Phenotypic plasticity may be a common feature of non-native invasive plants and a potential mechanism that allows them to out-compete native species for limited resources in new environments. For example, under low light conditions species that exhibit plastic responses such as taller and wider leaves may be better able to obtain limited light resources. Furthermore, understanding the amount of variation in plasticity among invasive plant populations could help predict habitats susceptible to invasion and the potential for evolution of greater plasticity and invasiveness. We evaluated phenotypic plasticity among 12 Florida populations of the highly invasive Imperata cylindrica (cogongrass) as well as six native C4 perennial species commonly found in longleaf pine savannahs. Imperata populations representing distinct original introductions from Japan and the Philippines were collected from Pensacola to Naples, FL and evaluated in a field experiment with two light treatments, full sun and 60% shade. We sought to answer two specific questions: (1) Is there variation among Imperata populations in their plastic responses to shade; and (2) Are populations of Imperata more phenotypically plastic than co-occurring native species?
Results/Conclusions
Our results show that Imperata populations from different parts of the native range varied in their plastic response to shade.

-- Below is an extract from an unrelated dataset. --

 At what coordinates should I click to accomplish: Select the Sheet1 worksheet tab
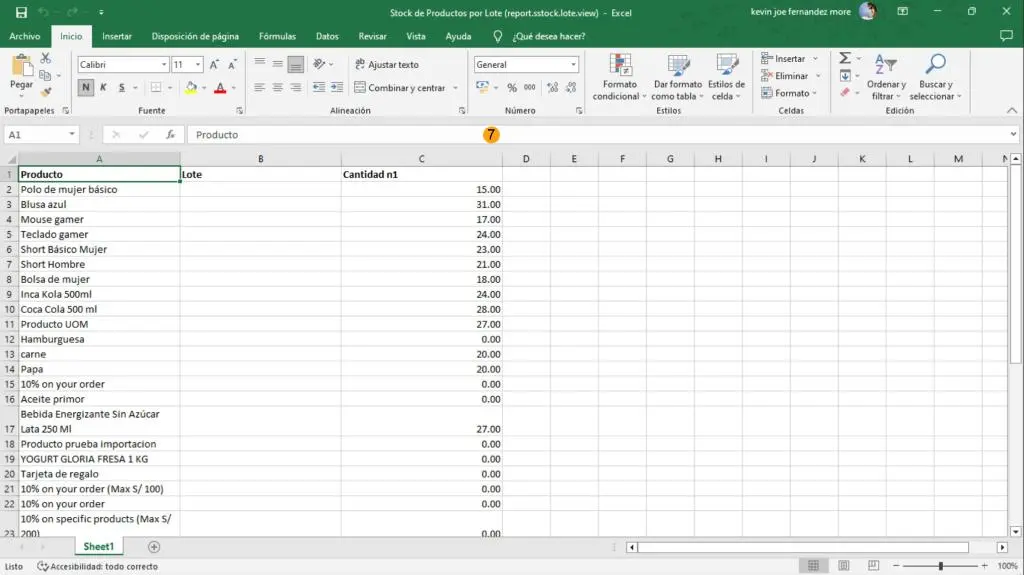98,547
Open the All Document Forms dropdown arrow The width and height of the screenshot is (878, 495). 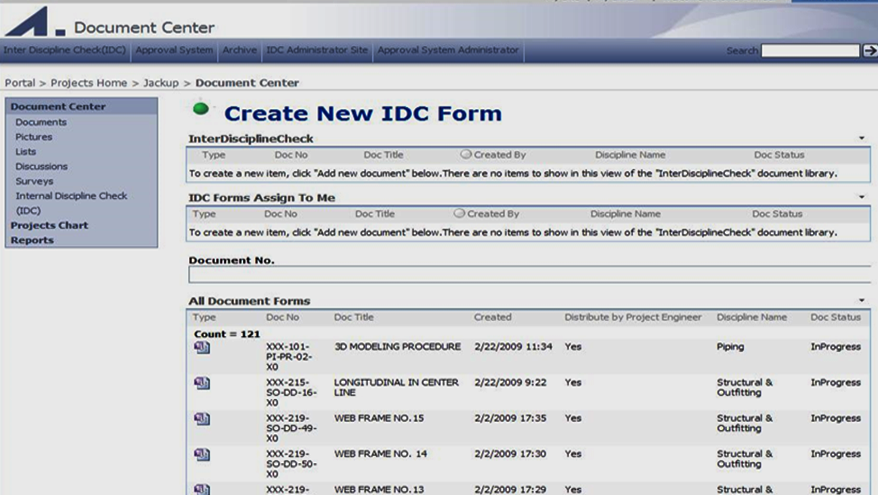tap(862, 300)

Furthermore, Imperata exhibited greater phenotypic plasticity than co-occurring native species for traits associated with foraging for limited light resources. Populations from peninsular Florida (Philippines lineage) exhibited a strong plastic response to shade where height was 69% greater in shade than sun. Conversely, populations from northwest Florida (Japan lineage) were less plastic, with average height only 17% greater in the shade. Differences among populations were also observed in biomass allocation to leaves (leaf mass ratio) and root:shoot ratios. In contrast to Imperata, native species were not plastic for traits such as leaf mass ratio or plant height. Native species, on average, experienced smaller changes in LMR (8% greater in shade) compared to Imperata (33% greater in shade). Native species, although plastic for specific leaf area, experienced higher costs of plasticity with greater herbivory and 58% lower root:shoot ratios than Imperata in the shade. Phenotypic plasticity may enhance the competitive ability of Imperata compared to native species across diverse light environments, while variation among populations suggests potential for evolution of greater plasticity and spread into novel habitats.